1. Payment of Plan Expenses
Bill 120 codifies a pension plan administrator’s right to charge certain fees and expenses to the pension fund. Under Bill 120, the administrator of a pension plan is entitled to be paid from the pension fund its reasonable fees and expenses for the administration of the plan and the administration and investment of the pension fund unless payment to the administrator is prohibited, or payment of the fees and expenses is otherwise provided for, under the plan documents or under the PBA and regulations.
For plan administrators, this is a step in the right direction as it codifies the administrator’s right to charge certain fees and expenses to the pension fund. However, it does not explicitly restrict the plan documents that must be considered to the current documents. This suggests that historical plan and funding documents must still be reviewed in order to determine whether an administrator is prohibited from paying expenses from the pension fund.
2. Contribution Holidays
Bill 120 also codifies an employer’s right to take contribution holidays, subject to prescribed conditions. It is expected that one of the prescribed conditions will be that the contribution holiday not reduce the transfer ratio of the plan below 105 per cent. In addition, an employer may not take contribution holidays if the plan documents prohibit it. Once again, as with the payment of plan expenses, Bill 120 does not explicitly restrict the plan documents that must be considered to current plan documents.
3. Benefit Improvements
In response to the recent pension funding crisis, Bill 120 amends the PBA to provide that a plan amendment that purports to improve benefits will be void if the improvement would reduce the funded status of the plan below the level to be prescribed by regulation. It is expected that this level will be 85 per cent. Consistent with other jurisdictions, Bill 120 also provides for the use of a letter of credit when the pension plan has a solvency deficiency unless the plan is a multi-employer pension plan or public sector pension plan that is not a prescribed public sector pension plan.
4. Surplus Entitlement
Although not an issue for many pension plan sponsors today, the Ontario government has further attempted to clarify the provisions regarding surplus entitlement by defining the preconditions to the distribution of surplus. If the employer can establish entitlement to surplus under the plan documents, subject to regulatory requirements, it will be permitted to withdraw surplus. In addition, the employer will be permitted to withdraw surplus in accordance with a written agreement entered into with the union, if any, and two thirds of current members and an undefined number (likely two thirds) of former members and other persons entitled to payment under the plan. Bill 120 also introduces a new arbitration system for the resolution of surplus entitlement disputes.

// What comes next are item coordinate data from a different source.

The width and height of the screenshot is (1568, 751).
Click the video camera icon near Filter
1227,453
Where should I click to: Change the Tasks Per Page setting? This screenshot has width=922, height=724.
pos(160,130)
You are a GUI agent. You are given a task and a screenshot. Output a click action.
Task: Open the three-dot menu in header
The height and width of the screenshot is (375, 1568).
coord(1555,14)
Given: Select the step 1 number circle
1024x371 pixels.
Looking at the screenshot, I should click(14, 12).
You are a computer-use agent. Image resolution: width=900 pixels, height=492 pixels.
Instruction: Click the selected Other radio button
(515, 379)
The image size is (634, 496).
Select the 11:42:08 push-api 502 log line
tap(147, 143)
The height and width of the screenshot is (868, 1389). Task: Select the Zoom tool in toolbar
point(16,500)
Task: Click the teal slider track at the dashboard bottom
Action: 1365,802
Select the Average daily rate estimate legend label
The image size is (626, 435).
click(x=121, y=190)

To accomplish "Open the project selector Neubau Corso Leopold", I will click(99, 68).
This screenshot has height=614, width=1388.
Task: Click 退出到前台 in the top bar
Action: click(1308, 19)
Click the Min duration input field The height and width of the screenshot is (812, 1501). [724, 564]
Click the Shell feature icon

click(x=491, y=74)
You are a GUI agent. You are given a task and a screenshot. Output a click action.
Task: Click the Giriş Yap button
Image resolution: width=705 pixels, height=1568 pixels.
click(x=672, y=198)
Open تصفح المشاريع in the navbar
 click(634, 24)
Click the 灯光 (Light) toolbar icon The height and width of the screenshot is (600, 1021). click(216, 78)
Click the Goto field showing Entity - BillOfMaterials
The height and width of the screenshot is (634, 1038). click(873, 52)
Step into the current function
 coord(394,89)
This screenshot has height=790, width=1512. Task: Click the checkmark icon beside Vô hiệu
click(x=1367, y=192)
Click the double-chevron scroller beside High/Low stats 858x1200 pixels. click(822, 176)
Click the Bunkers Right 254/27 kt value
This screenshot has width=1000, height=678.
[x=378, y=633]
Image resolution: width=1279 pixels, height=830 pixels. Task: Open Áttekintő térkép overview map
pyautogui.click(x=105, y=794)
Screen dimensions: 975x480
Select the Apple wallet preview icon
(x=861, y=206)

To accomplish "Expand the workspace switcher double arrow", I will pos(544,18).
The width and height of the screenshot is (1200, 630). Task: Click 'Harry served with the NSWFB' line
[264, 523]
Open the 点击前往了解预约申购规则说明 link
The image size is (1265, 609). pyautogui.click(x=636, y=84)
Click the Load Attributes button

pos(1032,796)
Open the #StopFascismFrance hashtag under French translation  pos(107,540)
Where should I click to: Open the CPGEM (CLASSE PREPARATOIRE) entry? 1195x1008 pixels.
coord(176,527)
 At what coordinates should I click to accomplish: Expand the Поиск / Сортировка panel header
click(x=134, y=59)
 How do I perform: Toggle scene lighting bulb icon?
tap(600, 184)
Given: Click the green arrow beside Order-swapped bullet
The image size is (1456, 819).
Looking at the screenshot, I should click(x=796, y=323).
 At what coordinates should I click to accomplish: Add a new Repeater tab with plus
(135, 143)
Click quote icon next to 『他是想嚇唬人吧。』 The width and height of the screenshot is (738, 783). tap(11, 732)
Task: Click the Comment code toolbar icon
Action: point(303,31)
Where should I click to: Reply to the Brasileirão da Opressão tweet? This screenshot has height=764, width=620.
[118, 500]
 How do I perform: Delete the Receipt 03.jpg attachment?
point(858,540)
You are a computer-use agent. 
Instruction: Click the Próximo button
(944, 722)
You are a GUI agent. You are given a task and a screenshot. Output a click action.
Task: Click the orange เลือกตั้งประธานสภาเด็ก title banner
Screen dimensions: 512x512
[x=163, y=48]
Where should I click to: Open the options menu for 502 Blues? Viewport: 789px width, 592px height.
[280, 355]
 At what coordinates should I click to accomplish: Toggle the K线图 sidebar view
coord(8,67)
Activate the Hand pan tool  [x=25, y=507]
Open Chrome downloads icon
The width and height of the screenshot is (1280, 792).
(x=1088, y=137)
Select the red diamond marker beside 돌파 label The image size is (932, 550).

5. Types of Pension Benefits
Two new types of benefits, target benefits and optional benefits, may be provided to members under Bill 120. Pension benefits will be considered target benefits if (i) they are not defined contribution benefits; (ii) the employer’s obligation to contribute to the pension fund is limited to a fixed amount set out in one or more collective agreements; and (iii) the administrator has unrestricted authority under the pension plan to reduce benefits, deferred pensions or accrued pensions. A defined benefit plan may provide such optional benefits as will be prescribed by regulation. Target benefits and optional benefits will not be guaranteed by the Pension Benefits Guarantee Fund.